There have been plenty of occasions recently when the travails of a competitor have provided an opening for brands to exploit. Although no car makers explicitly marketed their engineering prowess at the time of Toyota's global vehicle recall earlier this year, at dealership level, marques will have been looking to capitalise on the situation.
Similarly, in the travel industry, with airlines and rail companies suffering of late from the effects of industrial action and Icelandic ash clouds, brands such as easyJet, bmi and National Express have all attempted to acquire disgruntled consumers from rivals.
In the case of BP, however, the oil leak has become a problem not only for the guilty party, but for the entire sector. The danger of this happening is more acute in the case of commodity products, such as those provided by utility companies, where consumers may find it harder to distinguish between individual brands.
'We have found with big price rises and cuts that it affects the whole market,' says Npower marketing director Kevin Peake. 'In commodity markets, people don't differentiate our products, so I would certainly change our marketing depending on any external factor.'
The danger of being tarnished by the problems afflicting a competitor is not restricted to the utilities industry. The banking bail-out in 2008, when the government spent £37bn propping up Lloyds TSB, HBOS and Royal Bank of Scotland, generated a dramatic shift in high-street banks' marketing behaviour.
In October that year, HSBC postponed a TV campaign flagging up a major product launch - its HSBC Plus subscription current account - due to uncertainty about how consumers might respond. Low-key press and digital activity went ahead as planned, but the TV ads did not roll out until a month after the account's launch.
Richard Exon, chief executive of RKCR/Y&R, says brands should take a cautious approach when a corporate crisis is having a wider impact. 'You need to be very careful when human lives are affected, in particular, that you don't seem to be trying to profit from disaster,' he adds.
While above-the-line communications may risk provoking a wider public backlash, Exon points out that a reputational catastrophe for a competitor may be the perfect time to use direct marketing techniques to reassure and strengthen relationships with existing customers.
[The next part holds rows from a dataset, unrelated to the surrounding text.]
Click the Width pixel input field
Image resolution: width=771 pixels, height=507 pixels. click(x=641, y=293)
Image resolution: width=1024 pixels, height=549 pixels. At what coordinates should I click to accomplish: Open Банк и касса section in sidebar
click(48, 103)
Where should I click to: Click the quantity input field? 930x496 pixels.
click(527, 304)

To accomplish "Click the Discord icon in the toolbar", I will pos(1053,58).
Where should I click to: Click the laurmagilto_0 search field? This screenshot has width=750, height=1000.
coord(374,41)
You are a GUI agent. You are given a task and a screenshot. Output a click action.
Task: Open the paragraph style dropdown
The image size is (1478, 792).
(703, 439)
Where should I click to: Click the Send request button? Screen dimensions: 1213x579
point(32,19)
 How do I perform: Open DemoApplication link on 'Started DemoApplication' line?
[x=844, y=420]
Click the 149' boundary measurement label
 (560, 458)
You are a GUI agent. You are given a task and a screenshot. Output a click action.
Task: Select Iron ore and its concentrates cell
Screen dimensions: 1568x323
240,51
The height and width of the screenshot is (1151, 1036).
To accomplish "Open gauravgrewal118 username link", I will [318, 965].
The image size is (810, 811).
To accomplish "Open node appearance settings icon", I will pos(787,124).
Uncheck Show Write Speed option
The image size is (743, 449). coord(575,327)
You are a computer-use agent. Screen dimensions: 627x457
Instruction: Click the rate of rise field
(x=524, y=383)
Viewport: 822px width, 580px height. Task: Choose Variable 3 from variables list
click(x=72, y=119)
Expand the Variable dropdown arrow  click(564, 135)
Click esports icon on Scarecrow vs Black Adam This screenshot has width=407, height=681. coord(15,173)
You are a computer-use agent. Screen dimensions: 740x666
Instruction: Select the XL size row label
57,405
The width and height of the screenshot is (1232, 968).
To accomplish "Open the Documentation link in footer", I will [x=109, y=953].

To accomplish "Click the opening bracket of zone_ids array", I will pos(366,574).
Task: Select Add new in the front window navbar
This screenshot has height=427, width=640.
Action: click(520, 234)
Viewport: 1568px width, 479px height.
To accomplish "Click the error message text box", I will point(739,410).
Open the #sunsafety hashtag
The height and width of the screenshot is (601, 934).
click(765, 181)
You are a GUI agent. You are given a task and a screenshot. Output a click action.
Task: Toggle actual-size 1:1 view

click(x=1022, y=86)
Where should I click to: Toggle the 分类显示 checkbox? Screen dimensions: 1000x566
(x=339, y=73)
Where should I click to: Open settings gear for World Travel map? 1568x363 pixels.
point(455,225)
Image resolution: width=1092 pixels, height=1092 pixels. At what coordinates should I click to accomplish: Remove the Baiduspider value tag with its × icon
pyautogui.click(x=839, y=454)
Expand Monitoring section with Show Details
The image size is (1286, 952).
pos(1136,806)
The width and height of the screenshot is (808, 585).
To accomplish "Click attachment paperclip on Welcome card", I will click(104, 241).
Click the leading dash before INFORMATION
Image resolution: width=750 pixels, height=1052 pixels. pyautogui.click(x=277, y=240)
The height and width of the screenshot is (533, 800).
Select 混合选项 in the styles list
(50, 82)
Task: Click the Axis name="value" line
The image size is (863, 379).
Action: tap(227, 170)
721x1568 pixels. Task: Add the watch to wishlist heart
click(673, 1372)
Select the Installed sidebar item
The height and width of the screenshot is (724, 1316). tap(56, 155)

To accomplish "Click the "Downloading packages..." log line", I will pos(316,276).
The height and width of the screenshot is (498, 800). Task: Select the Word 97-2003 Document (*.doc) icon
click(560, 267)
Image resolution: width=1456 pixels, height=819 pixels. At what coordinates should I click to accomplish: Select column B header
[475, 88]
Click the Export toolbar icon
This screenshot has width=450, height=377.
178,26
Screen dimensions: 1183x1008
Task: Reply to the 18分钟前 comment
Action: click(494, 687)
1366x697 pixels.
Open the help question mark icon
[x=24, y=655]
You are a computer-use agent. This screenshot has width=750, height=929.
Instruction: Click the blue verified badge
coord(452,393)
Tom Knox, joint chief executive at DLKW, agrees there is nothing wrong with a company such as Shell showing leadership. 'You have to start any decision with the customers,' he says. 'But big issues such as oil are not going to go away, and Shell has a responsibility to its customers, shareholders and employees, so in that sense its campaign is perfectly legitimate.'
Even in commodity sectors, in which a blow to one can soon become a blow to all, a crisis such as that currently being experienced by BP need not preclude competitors from advertising. If marketers are prepared to weather some short-term criticism for doing so, it could even deliver long-term benefits.